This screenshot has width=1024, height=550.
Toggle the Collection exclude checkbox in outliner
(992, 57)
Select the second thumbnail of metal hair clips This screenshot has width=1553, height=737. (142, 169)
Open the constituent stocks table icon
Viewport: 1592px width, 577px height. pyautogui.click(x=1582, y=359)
--
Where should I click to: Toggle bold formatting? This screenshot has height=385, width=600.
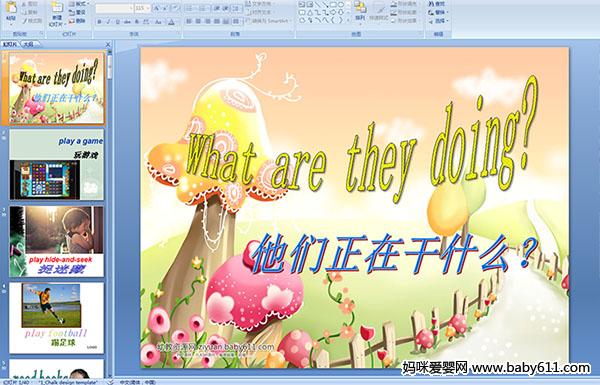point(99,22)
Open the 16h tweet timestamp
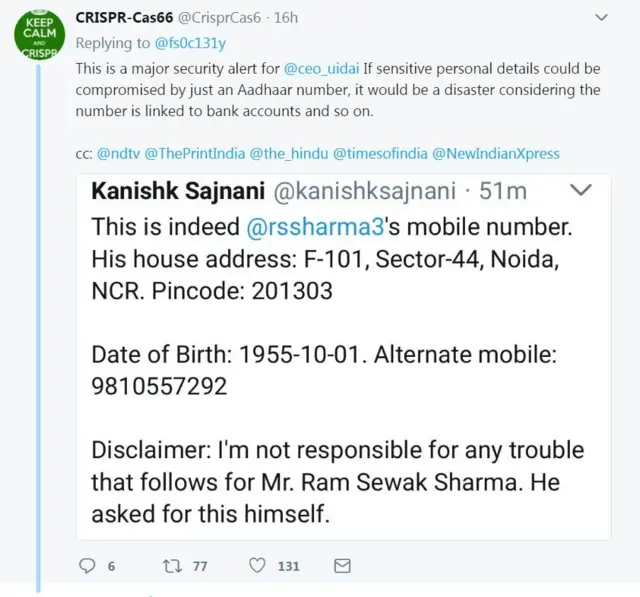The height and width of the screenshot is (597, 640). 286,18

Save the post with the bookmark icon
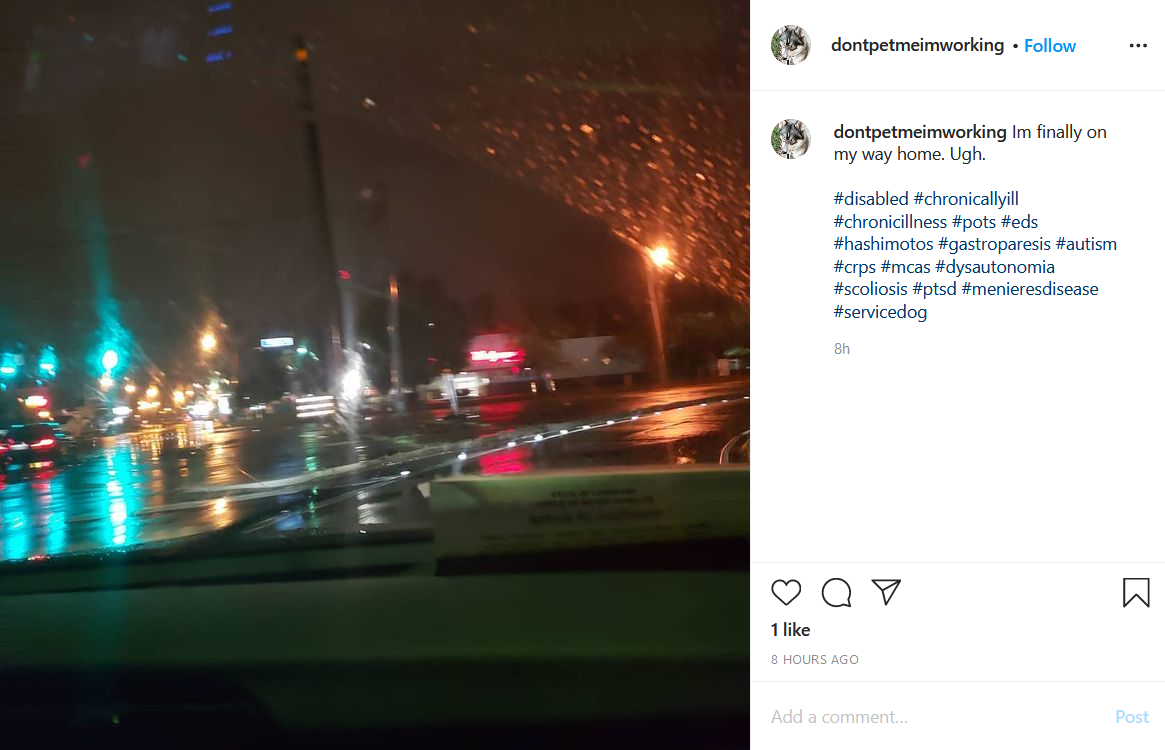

Work order:
Using the records above, print exactly the lines between the ones containing "Where should I" and "Save the post with the bookmark icon", inclusive, and nothing else; no pictures.

Exercise result:
Where should I click to: Toggle bold formatting? This screenshot has height=385, width=600.
point(99,22)
Open the 16h tweet timestamp
The height and width of the screenshot is (597, 640). 286,18

Save the post with the bookmark icon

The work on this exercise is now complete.